Esther Cepeda: A path to immigration compromise?
CHICAGO -- Immigration reform is not dead—it’s just waiting for lawmakers to drop the politics, strike a compromise and get it done.
The Pew Research Hispanic Trends Project seems to back up the idea that a pathway for achieving citizenship is not a make-or-break provision to getting an immigration reform deal. Insisting on citizenship only serves to keep 11.7 million people in a state of terrifying limbo for the sake of appeasing those who care only about scoring points in a future election.

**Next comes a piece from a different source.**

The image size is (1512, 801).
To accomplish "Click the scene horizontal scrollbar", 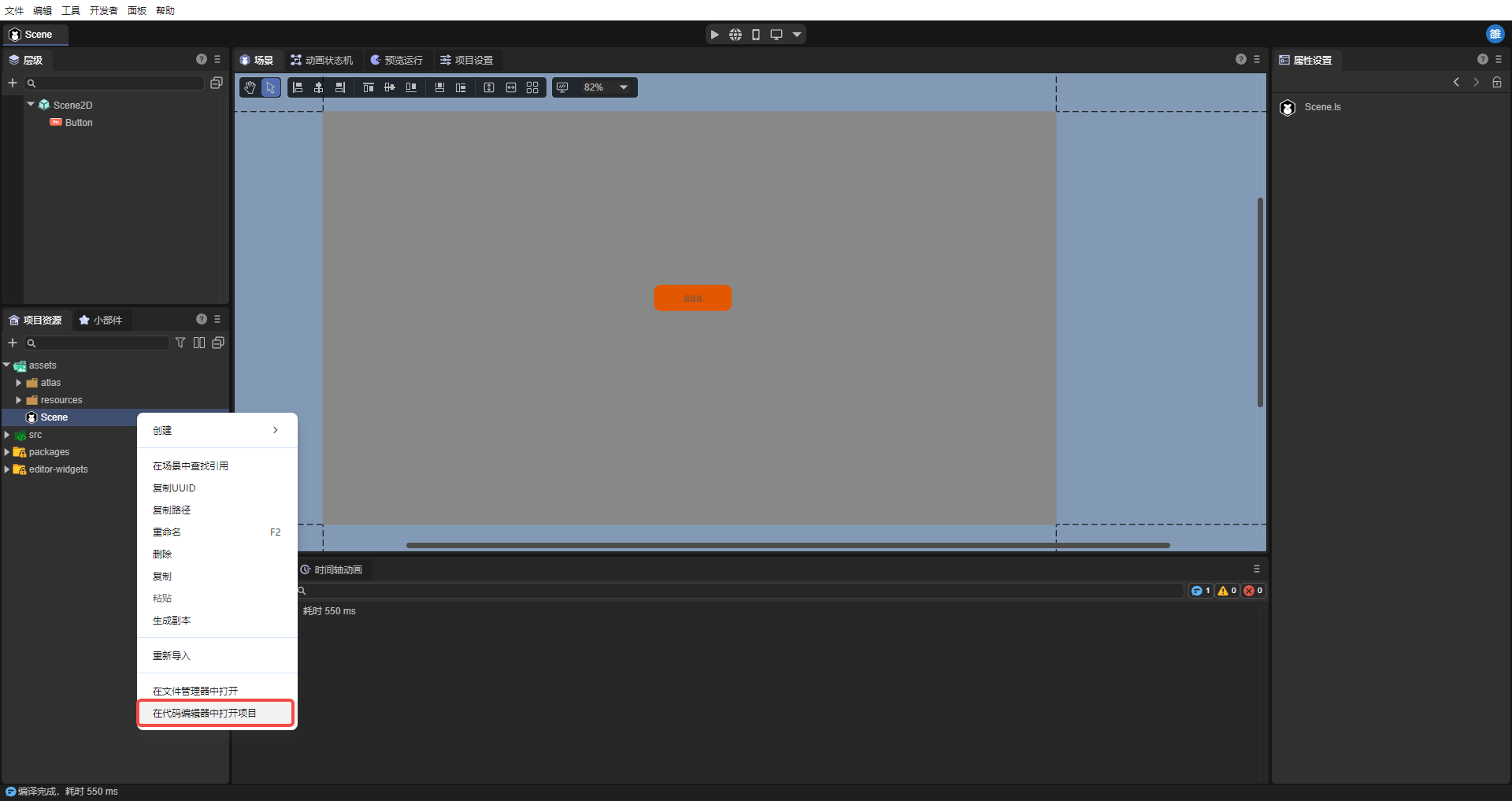I will tap(788, 545).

Based on two surveys fielded multilingually in all 50 states and the District of Columbia, Pew found that 55 percent of Hispanics say that being able to live and work in the United States legally without the threat of deportation is more important for unauthorized immigrants than a pathway to citizenship, which garnered 35 percent support.
Asian-Americans held similar views, though to a lesser degree, with 49 percent favoring relief from deportation over a pathway to citizenship (44 percent).
Pew does not break out its estimates of the unauthorized immigrant population beyond counting those of Mexican descent, who make up 59 percent of those here without proper credentials. But the Department of Homeland Security (DHS) estimated that in 2011, unauthorized immigrants hailing from the largest Latin American and Asian countries represented approximately 85 percent of all immigrants without legal permission.
This tells me that a majority of the ethnic and racial groups with skin in the immigration reform game would be willing to compromise on a package that provided the legal status, working rights and in-state college tuition preferences without including an expedited or “special” pathway to citizenship.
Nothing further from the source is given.